How to adapt a profit function when given new variable cost For a cost function I have been given the following information:
fixed costs: 65\$
Production of 10 elements costs: 80\$
Production of 20 elements costs: 87\$
Producing 1 more when producing 10 elements costs 1\$
[Edit:] And I know that it has to be a cubic function.
And have arrived at the following cost function:
$C_1(x)=0.001x^3-0.07x^2+2.1x+65$
[Edit:] (Which I know is correct, because it is given as a control point.)
I have the revenue function:
$R(x)=8x$
Which leads to the profit function:
$P_1(x)=-0.001x^3+0.07x^2+5.9x-65$
Now another product should be produced where
variable cost per element is higher by 1.1\$
fixed costs for the new product is 20\$  
The profit function for the new product is given as:
$P_2(x)=-0.001x^3+0.07x^2+5.8x-20$
All that is left for me to do is prove that this is correct.
Any idea how to do this?
Thank you!
X/Y SPOILER
I have calculated variable costs for the original product:
$cv_1(10) = 15$
$cv_1(20) = 22$
so I got variable costs for the second product:
$cv_2(10) = 26$
$cv_2(20) = 44$
And have tried to adapt the original system of equations with these values, and solve them, but I am not arriving at the correct equatation.
 A: Let $C_1(x)$ be the cost function you're looking for, which takes the number of elements produced, $x$, and returns the cost in dollars to produce that many elements.  Each of the four pieces of information you're given can be interpreted as mathematical statements.


*

*We know the fucntion is a cubic, which means there exist $a,b,c,d \in \mathbb{R}$ so that $$C_1(x) = ax^3 + bx^2 + cx + d$$

*The fixed costs are $\$65$. This means $$C_1(0) = 65 \qquad\!\!\! \Rightarrow \qquad\!\!\!d=65$$

*Production of ten elements costs $\$80$. This means $$C_1(10) = 80 \qquad\!\!\! \Rightarrow \qquad\!\!\! 1000a + 100b + 10c = 15$$

*Production of twenty elements costs $\$87$. This means $$C_1(20) = 87 \qquad\!\!\! \Rightarrow \qquad\!\!\! 8000a + 400b + 20c = 22$$

*Producing one more when producing ten elements costs $\$1$. This means $$C_1'(10) =1$$

The derivative of $C_1(x)$ is $$C_1'(x) = 3ax^2 + 2bx + c$$
at $x=10$, this gives
$$1 = C_1'(10) = 300a + 20b + c$$
Now we have three linear equations with three variables $a,b$, and $c$. 
$$1000a + 100b + 10c = 15$$
$$3000a + 200b + 10c = 10$$
$$8000a + 400b + 20c = 22$$
Some straightforward cancellation gives the same values you found. We have $$C_1(x) = 0.001x^3 -0.07x^2 + 2.1x + 65$$
Given this and the revenue function $R(x) = 8x$, your calculation of the profit function $P_1(x)$ using $R(x) = P_1(x) - C_1(x)$ is correct.

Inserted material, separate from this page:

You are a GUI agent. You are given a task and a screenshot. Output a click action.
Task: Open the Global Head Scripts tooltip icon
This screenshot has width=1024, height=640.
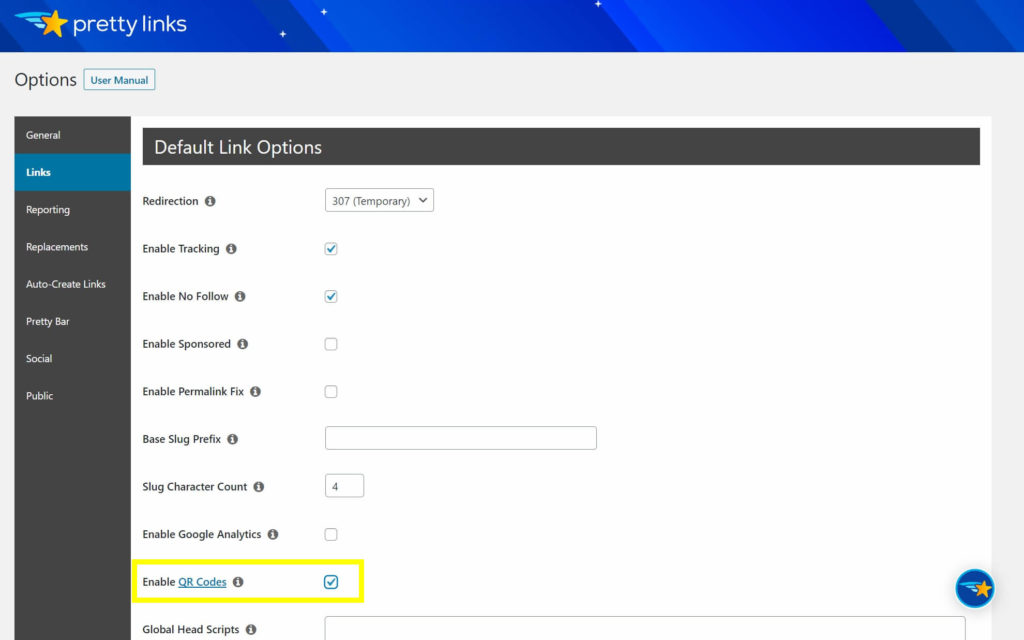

Now we have a modified cost function, $C_2(x)$, in which the variable costs per element are higher by $\$1.1$. This means $$C_2'(x)-C_1'(x) = 1.1$$
This means that the third coefficient ($c$) in the cost function is higher by $1.1$.
We also know that the fixed costs are $\$20$ instead of the previous $\$65$. This means that the fourth coefficient ($d$) in the cost function is now $\$20$. 
We can now write the modified cost function: $$C_2(x) = 0.001x^3 -0.07x^2+3.2x + 20$$
Given the same $R(x) = 8x$, you should now be able to derive $P_2(x)$ using $R(x) = P_2(x) - C_2(x)$.
A: thank you for your answer, I am still trying to wrap my head around it.
Is the following correct? the original question.)
$C'(x)$ computes the increase of $C(x)$.
At every $x$ the increase is \$1.1 higher, thus $C_2'(x)$ values must be 1.1 than $C_1'(x)$ for every $x$.
When differentiating c becomes the absolute member of $C'(x)$.
And this is why c must be 1.1 higher.
(And sorry for not stating that it is a cubic function in the original question).